*Jobs*
1. In the forum excerpt on bundling helper apps, what does the Qt resource system store binary files in?
2. Render this sentence from the forum excerpt on bundling helper apps into Spanish: "Having said all that, you say you're considering unpacking the helpers into a temporary directory, so maybe this is all moot."
3. Carry on the forum excerpt on bundling helper apps from its final sentence.

*Document*
──────────

For the library to function properly
the helper app must be in the correct
location
On Windows, would that be the Program Files directory or System32 directory?
This might be a problem. When an application is installed, particularly in a corporate environment, it usually happens in an context with administrative rights. On Vista and later with UAC enabled (the default), this is necessary to write to certain directories. And most Unix flavours have had sensible restrictions like that for as long as anyone can remember.
So if you try to do it at the time the host application calls into your library, that might not be in a context with sufficient rights to install the files, and so your library would put constraints on the host application.
(Another thing that will be ruled out is Registry changes, or config file updates on the various Unices, if the host application doesn't have the ability to elevate the process to an administrative level.)
Having said all that, you say you're considering unpacking the helpers into a temporary directory, so maybe this is all moot.

Qt has an excellent method of achieving this: QResource
"The Qt resource system is a platform-independent mechanism for storing binary files in the application's executable."

──────────

*Information given*
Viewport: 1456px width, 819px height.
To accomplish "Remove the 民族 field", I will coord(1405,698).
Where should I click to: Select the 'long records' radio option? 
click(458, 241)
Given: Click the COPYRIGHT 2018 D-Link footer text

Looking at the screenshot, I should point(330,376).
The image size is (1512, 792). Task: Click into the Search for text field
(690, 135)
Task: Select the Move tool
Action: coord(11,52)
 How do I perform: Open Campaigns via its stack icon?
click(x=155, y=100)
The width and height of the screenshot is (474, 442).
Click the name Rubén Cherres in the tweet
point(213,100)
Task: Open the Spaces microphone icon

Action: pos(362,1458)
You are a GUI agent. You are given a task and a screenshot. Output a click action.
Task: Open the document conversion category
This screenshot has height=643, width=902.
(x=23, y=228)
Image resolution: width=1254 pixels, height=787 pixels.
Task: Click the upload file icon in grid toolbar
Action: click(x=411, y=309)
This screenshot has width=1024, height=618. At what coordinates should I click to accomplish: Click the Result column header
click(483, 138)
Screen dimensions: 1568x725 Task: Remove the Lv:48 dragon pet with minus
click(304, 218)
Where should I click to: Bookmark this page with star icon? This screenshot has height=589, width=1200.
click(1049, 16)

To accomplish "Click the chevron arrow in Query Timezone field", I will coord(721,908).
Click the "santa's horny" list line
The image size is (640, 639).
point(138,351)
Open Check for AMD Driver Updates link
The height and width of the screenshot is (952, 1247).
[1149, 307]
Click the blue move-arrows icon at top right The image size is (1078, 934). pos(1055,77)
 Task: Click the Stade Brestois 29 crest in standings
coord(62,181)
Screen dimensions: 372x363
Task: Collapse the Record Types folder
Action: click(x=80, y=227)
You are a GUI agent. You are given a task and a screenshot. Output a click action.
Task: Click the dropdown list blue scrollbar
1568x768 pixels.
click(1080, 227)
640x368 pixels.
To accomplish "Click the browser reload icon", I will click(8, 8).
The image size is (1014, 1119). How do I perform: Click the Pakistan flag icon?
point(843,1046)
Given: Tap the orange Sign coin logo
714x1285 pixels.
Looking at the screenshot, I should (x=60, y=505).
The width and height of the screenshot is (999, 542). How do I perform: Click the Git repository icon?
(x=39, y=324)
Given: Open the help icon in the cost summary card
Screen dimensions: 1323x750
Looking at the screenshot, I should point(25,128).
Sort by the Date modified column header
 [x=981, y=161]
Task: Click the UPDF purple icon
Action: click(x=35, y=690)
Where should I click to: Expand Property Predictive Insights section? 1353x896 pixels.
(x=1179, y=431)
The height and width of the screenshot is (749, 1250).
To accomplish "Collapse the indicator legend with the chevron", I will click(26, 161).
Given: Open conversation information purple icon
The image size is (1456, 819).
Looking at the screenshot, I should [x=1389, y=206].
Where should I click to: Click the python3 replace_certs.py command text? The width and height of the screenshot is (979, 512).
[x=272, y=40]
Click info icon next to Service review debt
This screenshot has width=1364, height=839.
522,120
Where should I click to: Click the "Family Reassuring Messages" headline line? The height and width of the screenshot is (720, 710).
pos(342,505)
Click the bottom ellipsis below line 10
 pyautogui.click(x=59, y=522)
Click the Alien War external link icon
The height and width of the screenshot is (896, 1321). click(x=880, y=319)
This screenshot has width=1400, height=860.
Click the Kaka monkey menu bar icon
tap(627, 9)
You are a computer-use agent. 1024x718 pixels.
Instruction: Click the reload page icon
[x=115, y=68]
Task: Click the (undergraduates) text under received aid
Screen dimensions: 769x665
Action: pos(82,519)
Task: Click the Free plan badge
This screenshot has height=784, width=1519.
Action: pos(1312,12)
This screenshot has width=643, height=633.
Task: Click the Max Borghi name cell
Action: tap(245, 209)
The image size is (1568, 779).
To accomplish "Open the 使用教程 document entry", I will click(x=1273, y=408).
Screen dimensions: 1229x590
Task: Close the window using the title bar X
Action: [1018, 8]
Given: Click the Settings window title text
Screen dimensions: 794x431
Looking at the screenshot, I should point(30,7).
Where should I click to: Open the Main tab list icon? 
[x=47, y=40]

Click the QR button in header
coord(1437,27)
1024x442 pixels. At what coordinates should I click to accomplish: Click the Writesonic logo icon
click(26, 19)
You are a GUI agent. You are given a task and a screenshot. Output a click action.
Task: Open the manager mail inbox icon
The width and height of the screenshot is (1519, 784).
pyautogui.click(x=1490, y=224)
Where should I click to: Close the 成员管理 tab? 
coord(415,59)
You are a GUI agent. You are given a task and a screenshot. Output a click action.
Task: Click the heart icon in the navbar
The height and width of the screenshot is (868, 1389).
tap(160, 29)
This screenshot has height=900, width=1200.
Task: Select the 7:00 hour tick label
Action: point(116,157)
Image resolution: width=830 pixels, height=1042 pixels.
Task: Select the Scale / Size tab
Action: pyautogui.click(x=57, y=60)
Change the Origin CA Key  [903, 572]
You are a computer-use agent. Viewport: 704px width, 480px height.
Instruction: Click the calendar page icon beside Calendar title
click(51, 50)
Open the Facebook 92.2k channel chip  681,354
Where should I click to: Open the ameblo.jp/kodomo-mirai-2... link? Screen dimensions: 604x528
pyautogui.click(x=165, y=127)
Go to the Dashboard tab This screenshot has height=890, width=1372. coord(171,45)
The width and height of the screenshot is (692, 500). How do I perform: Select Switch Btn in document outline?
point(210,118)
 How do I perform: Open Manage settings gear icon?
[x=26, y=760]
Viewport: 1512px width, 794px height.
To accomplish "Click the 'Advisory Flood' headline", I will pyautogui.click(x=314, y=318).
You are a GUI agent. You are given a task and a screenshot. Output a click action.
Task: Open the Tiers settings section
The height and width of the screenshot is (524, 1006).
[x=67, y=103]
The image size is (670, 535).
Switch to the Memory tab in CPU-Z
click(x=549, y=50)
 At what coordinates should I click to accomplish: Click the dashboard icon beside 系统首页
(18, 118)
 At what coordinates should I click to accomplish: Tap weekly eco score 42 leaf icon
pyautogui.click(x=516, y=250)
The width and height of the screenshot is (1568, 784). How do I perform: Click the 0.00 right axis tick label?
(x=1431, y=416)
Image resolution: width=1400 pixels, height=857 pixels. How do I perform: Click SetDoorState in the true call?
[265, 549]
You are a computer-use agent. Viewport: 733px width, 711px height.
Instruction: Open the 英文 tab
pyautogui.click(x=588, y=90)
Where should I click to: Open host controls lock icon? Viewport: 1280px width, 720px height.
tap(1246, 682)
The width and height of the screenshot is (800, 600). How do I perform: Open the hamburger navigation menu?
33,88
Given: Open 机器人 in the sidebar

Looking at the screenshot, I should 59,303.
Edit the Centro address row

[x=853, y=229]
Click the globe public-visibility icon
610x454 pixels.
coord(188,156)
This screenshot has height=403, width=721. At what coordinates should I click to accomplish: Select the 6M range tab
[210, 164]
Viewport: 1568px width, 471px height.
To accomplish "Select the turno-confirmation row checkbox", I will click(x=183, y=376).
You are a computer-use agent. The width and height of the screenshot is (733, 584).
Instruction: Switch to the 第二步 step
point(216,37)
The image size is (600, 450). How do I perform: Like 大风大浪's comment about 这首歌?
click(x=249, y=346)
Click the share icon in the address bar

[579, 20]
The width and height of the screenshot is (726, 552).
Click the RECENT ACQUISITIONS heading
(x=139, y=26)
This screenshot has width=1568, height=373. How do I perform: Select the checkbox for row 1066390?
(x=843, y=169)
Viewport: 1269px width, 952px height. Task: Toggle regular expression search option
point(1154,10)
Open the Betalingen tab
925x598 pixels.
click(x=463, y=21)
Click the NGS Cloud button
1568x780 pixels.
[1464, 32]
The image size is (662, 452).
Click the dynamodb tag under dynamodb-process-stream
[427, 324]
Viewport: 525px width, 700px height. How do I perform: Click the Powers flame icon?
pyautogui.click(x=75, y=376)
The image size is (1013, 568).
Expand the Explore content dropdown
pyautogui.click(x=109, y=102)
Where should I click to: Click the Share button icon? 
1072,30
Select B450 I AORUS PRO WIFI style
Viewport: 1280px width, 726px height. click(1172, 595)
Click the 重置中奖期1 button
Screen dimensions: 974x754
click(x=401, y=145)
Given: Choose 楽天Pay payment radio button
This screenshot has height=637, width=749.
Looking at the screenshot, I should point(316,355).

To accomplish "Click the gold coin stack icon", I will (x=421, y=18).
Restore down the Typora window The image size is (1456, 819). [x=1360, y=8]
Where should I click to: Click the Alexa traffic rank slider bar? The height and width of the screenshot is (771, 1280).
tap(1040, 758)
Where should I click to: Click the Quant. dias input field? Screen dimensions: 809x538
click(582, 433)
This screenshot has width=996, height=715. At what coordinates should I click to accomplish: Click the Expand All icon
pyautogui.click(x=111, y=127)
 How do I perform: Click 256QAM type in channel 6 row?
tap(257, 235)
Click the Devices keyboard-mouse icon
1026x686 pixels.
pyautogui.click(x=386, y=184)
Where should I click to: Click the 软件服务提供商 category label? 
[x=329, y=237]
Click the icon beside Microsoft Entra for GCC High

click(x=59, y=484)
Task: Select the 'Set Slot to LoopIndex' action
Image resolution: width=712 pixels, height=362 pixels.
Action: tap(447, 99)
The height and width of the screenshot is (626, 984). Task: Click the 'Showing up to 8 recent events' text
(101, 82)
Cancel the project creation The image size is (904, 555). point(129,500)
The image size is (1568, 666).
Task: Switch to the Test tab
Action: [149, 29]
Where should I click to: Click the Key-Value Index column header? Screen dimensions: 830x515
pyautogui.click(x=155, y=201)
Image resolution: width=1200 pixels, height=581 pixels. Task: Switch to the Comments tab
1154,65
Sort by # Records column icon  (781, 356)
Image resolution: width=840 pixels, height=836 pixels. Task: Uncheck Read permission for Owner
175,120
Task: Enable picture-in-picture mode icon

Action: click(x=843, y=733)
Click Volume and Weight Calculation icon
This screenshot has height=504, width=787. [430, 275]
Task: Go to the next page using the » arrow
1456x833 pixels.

──────────

*Per-task answers*
1. The application's executable.

2. Dicho todo esto, dices que estás considerando desempaquetar los auxiliares en un directorio temporal, así que quizá todo esto sea irrelevante.

3.
You don't say if you are currently using Qt, but you do say "C++ for cross platform use on Windows and Linux", so even if you aren't using it, you may want to consider starting.

There is a way in Windows to run an executable from within memory without writing it to disk. The problem is that due to modern security systems (DEP) this probably won't work on all systems and almost any anti-malware scanner will detect it and warn the user.
My advice is to simply package the executable into your distribution, it's certainly the most reliable way to achieve this.

Well, my first thought would be: what does this helper executable do that couldn't be done within your library's code itself, perhaps using a secondary thread if necessary. This might be something to consider.
But as for the actual question... If your "library" is actually bundled up as a dll (or even an exe) then at least Windows has relatively simpe support for embedding files within your library.
The resource mechanism that allows things like version information and icons to be embedded within executables can also allow arbitrary chunks of data. Since I don't know what development environment you're using, I can't say exactly how to do this. But roughly speaking, you'd need to create a custom resource with a type of "FILE" or something sensible like that and point it at the exe you want to embed.
Then, when you want to extract it, you would write something like
HRSRC hResource = FindResource(NULL, MAKEINTRESOURCE(IDR_MY_EMBEDDED_FILE), "FILE");
HGLOBAL hResourceData = LoadResource(NULL, hResource);
LPVOID pData = LockResource(hResourceData);
HANDLE hFile = CreateFile("DestinationPath\\Helper.exe", GENERIC_WRITE, 0, NULL, CREATE_ALWAYS, FILE_ATTRIBUTE_NORMAL, NULL);
DWORD dwBytesWritten = 0;
WriteFile(hFile, pData, SizeofResource(NULL, hResource), &dwBytesWritten, NULL);
CloseHandle(hFile);
(filling in your own desired path, filename, and any appropriate error checking of course)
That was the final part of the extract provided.